Sorry for being a bit slow today. but what's the difference between "load"ing and loading? You clearly understand that you're using two different definitions of load, otherwise you wouldn't have put one in quotes. (Also, it would be self-contradictory if the two were identical.) However, I can't for the life of me figure out two different definitions for "load" which both involve CRC-32 and bytecode verification checks, and yet aren't identical.
If I'm correct, we saw a dramatic reduction in the "impossible" errors not because we were detecting the actual problem that caused the errors (corruption of internal JVM buffers after bytecode validation), but instead because our SHA-1 failures (loading chunks of files into our own buffers and checksumming those) were highly correlated with the "impossible" failures because they had the same underlying cause.
In our case, the JVM loaded the code from the JAR, which, unless I misunderstand Sun/Oracle's classloader, means that both CRC-32 checksums and bytecode verification pass, even for unsigned JARs. The chances of random bit flips passing CRC-32 checks are 4 billion to one. The odds of random bit flips passing both a CRC-32 check and bytecode verification are probably at least quadrillions to one. I'm pretty sure the corruption was happening minutes to hours after the classes actually got loaded by the JVM.
In other words, I think we were getting saved by SHA-1 summing a bunch of large files being a poor-man's memtest86: writing semi-random-ism patterns to big chunks of memory and verifying you can read back what you wrote. Failing this correlates heavily with seeing "impossible" errors at runtime, but we weren't directly examining the classloader's internal buffers that were the actual cause of the errors.
On a side note, modern OSes should really have a low rate memory checker built into the kernel's memory manager. It's a crutch, but cheap consumer IoT devices and WiFi APs aren't getting ECC any time soon.
The difference is that "load" means that the file is otherwise acceptable (valid header, valid content) but that it's been adjusted so that the checksum isn't what's described in the manifest.
That is:
1) the JAR file successfully loads by the JVM -- as in it will "load"

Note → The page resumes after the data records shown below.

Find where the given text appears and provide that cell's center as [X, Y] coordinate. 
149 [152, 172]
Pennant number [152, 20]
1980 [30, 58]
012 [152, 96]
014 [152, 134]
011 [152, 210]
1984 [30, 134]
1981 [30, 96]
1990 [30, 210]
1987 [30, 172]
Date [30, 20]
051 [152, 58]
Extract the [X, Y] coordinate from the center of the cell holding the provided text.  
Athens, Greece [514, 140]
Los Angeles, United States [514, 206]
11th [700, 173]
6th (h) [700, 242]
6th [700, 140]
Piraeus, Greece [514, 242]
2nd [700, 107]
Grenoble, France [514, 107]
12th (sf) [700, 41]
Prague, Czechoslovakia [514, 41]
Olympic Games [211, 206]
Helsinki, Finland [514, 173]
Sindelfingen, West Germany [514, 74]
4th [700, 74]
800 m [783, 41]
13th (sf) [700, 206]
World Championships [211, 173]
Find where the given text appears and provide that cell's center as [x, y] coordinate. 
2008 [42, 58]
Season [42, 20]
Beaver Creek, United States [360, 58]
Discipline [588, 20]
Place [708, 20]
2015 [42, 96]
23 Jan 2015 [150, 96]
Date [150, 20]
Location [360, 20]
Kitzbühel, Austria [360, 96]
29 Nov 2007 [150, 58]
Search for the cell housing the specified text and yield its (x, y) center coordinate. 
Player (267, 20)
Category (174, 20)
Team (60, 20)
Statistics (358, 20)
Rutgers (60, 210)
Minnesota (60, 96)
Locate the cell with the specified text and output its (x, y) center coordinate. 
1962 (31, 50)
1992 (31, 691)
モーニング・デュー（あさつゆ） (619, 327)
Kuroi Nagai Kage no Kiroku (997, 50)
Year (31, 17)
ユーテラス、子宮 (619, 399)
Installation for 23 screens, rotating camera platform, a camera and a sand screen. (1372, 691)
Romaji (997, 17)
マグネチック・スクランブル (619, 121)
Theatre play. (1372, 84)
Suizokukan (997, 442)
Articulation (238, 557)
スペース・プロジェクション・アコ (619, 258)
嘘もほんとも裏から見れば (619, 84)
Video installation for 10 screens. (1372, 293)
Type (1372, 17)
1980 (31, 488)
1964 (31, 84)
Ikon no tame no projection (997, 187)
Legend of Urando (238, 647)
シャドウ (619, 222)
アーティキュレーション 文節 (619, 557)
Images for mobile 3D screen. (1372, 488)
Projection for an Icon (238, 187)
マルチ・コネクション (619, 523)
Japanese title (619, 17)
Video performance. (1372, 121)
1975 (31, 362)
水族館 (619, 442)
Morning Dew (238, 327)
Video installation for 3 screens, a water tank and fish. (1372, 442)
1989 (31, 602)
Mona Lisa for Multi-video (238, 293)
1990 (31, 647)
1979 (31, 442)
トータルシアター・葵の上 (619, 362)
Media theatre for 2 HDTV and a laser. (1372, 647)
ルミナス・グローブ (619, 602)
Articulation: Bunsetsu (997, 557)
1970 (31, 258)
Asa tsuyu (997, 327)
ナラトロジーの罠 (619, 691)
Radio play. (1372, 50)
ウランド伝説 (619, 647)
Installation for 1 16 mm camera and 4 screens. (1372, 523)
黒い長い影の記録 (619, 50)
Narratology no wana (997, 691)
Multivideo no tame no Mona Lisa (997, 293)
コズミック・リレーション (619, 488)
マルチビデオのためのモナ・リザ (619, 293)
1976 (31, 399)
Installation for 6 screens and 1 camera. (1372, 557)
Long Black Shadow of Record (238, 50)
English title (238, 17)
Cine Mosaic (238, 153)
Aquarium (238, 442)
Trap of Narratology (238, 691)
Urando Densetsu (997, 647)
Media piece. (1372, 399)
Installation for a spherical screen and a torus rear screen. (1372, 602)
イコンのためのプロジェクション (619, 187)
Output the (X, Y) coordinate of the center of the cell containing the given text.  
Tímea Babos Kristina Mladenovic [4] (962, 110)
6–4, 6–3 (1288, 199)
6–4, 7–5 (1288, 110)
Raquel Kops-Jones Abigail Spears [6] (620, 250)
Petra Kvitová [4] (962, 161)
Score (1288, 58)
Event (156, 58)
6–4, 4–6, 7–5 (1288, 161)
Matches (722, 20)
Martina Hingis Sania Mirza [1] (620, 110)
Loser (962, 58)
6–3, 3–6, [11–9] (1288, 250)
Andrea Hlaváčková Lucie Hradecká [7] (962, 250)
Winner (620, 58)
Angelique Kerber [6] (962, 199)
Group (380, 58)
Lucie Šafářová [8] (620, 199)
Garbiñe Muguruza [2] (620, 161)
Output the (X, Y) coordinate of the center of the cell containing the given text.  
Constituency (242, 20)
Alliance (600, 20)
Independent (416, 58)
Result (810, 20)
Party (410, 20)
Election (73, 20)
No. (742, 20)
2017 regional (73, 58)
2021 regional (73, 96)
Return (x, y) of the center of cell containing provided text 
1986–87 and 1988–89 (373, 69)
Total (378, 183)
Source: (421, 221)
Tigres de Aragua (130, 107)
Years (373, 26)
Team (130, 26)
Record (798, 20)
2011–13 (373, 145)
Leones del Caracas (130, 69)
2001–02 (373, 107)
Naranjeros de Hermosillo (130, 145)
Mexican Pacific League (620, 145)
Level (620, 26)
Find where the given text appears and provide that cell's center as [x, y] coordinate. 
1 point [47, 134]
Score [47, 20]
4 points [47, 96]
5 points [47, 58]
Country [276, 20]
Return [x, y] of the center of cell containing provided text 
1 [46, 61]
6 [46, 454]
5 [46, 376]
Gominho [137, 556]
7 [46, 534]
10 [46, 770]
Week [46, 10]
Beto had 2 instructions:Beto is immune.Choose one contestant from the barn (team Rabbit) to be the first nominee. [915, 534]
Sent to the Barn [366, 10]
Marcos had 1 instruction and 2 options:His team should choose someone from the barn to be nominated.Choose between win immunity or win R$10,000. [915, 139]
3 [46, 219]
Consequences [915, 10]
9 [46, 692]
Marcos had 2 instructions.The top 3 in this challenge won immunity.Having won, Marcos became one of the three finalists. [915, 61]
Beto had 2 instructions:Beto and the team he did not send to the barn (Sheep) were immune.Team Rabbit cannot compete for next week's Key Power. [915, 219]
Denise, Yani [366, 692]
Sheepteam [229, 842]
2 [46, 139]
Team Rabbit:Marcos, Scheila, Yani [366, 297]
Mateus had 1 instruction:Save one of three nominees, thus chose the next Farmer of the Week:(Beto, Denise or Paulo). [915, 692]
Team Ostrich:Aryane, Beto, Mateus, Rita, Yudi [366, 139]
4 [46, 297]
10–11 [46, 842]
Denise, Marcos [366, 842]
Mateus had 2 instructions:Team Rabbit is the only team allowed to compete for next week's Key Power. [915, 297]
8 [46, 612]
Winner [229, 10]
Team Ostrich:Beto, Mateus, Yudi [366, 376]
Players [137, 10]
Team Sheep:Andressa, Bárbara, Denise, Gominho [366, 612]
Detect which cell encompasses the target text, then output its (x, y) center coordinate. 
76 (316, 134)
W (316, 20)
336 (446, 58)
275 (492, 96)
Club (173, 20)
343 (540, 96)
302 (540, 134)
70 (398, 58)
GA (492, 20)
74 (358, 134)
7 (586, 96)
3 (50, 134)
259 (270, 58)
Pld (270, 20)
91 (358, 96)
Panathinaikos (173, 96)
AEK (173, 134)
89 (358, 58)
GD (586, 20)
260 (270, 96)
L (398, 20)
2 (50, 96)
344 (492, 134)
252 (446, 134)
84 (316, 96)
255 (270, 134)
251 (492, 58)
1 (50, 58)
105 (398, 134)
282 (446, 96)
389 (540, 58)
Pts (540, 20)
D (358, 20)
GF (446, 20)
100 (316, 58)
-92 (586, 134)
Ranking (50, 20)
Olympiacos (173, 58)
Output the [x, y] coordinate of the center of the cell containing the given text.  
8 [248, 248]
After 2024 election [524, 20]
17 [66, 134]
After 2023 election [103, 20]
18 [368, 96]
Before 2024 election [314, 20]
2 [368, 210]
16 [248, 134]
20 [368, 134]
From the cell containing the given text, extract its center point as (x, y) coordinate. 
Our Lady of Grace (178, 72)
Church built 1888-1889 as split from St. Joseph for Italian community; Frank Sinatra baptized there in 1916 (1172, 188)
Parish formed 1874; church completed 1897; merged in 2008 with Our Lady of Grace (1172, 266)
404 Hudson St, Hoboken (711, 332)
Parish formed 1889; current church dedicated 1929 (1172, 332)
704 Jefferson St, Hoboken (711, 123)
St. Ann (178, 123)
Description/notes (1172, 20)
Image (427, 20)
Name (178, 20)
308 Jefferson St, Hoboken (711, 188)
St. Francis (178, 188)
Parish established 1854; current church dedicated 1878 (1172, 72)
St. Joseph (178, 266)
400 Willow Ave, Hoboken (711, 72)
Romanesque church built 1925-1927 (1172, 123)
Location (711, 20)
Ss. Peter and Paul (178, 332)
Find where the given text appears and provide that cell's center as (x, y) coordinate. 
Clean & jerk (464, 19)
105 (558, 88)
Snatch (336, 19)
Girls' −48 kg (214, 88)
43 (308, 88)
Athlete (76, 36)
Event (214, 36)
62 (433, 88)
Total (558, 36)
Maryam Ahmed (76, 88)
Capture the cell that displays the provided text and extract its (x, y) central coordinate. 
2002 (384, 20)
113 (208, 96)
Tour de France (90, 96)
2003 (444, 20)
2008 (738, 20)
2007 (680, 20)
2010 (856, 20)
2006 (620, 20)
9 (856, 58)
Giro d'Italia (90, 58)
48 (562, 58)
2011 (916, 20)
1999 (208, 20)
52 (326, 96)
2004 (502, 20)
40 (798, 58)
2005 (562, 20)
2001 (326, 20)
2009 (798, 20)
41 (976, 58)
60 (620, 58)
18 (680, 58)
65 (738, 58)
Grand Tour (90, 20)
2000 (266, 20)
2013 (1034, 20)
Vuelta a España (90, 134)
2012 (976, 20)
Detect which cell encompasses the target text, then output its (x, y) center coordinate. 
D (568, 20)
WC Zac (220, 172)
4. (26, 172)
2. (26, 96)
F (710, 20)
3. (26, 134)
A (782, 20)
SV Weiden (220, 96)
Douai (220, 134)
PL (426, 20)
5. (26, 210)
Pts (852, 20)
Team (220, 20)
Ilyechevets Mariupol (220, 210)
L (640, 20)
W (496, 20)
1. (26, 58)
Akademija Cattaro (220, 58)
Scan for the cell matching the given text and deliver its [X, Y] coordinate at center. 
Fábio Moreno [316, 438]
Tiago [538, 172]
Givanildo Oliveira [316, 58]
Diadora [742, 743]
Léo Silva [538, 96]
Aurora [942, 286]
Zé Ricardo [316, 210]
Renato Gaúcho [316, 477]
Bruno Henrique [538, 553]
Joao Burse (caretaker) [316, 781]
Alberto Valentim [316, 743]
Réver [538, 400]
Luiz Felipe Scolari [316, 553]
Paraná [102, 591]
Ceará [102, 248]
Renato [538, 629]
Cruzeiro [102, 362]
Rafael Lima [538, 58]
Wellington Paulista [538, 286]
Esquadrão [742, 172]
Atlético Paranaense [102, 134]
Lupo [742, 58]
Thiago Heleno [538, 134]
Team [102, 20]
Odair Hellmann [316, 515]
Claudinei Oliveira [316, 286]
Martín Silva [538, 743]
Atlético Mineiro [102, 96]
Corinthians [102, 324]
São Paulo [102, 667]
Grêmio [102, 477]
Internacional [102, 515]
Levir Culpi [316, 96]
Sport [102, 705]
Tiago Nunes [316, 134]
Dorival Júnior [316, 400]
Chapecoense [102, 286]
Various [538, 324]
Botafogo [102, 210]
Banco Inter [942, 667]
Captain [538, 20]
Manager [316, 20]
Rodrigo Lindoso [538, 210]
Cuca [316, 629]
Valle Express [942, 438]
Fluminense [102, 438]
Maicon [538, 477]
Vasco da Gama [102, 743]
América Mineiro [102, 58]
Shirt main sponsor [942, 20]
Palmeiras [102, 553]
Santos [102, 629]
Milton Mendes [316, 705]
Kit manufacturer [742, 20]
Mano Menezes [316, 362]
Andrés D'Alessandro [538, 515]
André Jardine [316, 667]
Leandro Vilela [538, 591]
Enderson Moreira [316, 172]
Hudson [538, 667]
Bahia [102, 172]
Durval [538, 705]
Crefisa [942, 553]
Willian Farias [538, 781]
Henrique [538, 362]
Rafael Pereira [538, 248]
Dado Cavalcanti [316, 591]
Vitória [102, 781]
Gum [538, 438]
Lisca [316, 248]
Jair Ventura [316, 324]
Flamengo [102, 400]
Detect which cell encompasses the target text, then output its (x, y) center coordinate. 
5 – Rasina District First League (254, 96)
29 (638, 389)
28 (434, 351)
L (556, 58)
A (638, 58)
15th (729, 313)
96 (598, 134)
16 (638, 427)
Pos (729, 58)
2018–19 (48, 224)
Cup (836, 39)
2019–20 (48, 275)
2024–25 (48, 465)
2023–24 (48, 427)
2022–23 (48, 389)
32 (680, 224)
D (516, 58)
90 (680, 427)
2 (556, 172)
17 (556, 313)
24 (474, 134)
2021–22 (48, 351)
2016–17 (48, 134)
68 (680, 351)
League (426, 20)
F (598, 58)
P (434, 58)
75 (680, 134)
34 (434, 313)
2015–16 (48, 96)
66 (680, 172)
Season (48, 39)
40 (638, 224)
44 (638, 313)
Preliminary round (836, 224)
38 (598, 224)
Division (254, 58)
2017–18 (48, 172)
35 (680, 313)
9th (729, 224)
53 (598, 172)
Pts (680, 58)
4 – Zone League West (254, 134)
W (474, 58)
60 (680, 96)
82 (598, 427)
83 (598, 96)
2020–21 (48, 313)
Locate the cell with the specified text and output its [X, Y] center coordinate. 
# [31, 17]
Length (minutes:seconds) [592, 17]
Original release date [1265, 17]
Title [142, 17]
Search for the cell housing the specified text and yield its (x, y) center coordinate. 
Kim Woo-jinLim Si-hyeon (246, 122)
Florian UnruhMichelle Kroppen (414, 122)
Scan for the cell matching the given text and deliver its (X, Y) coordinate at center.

2) the JAR file doesn't pass the SHA checksum requirement you've added -- as in it isn't the file you expect.
Even disregarding tne very good points about code defending from memory errors mentioned by others, I imagine a realistic time frame for such coverage for a project the size of Firefox or Windows to be no less than a decade, with 0 other development going on. I find it absurd to imagine it would be worth it, even if it reduced bug count to 0 (which it wouldn't).
In my experience TSan finds all possible races if it's built with unit tests and unit tests provide enough coverage. If unit tests don't provide enough coverage then there are likely other bugs lurking beyond just data races.